A six-year audit of Efficiency Nova Scotia's plan vs. performance.
A Power BI dashboard comparing forecasted DSM Plan targets against reported actuals across six years of EfficiencyOne's public reporting (2019–2024), with weather-normalized electric savings and a dedicated equity lens for low-income programs.
Status: Complete · Six reporting years loaded · All five validation checks passing · Pipeline runs end-to-end in ~3 minutes.
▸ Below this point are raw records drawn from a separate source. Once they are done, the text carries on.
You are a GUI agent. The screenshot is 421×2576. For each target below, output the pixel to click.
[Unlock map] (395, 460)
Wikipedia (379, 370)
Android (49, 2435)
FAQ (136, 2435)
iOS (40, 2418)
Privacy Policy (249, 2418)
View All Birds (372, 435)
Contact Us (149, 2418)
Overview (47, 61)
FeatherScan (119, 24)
EfficiencyOne files multi-year DSM Plans with the Nova Scotia Energy Board containing forecasted savings by program, then publishes Annual Reports with the actuals. The two streams are never visualized together publicly. Joule Ledger bridges that gap. The model lets an analyst answer questions like "which programs beat plan, by how much, after weather normalization" in a few clicks instead of re-reading PDFs.
For the full project report, see PROJECT_DESCRIPTION.md.
- Six reporting years loaded (2019 through 2024) from public Annual Reports and DSM Plan filings.
- 41 program name variants reconciled to 28 canonical programs through a hand-maintained mapping table.
- Weather-normalized electric savings using a Halifax HDD ratio against a 30-year ECCC baseline.
- All public headline figures reconcile within ±2% (max deviation 0.7% in 2021).
- End-to-end pipeline runs in approximately 3 minutes; analyst refresh time, including manual review steps, is roughly 20 minutes.
- 2024 electric programs beat plan on both axes. Electricity savings reached 172.8 GWh against a filed target of 156.56 GWh (+10.4%); demand savings reached 30.7 MW against 26.42 MW (+16.2%).
- Low-income share of cumulative impact. Of the $5.6 billion in lifetime savings since 2011, $628 million (~11.2%) has accrued to low-income homeowners and renters.
- Program taxonomy drift matters. Naïve year-over-year comparisons that ignore renamings overstate apparent program volatility; the reconciliation table corrects for this.
Detail and supporting visuals are in docs/findings.md.
Five Power BI pages:
- Executive summary — cumulative GJ saved, GHG avoided, $ saved since 2011, and progress against the current 5-year plan.
- Plan vs. Actual — per-program slope chart of forecast vs. delivered, with variance % and $/GJ cost-effectiveness.
- Equity lens — low-income program participation, $-savings for low-income households, share-of-spend over time.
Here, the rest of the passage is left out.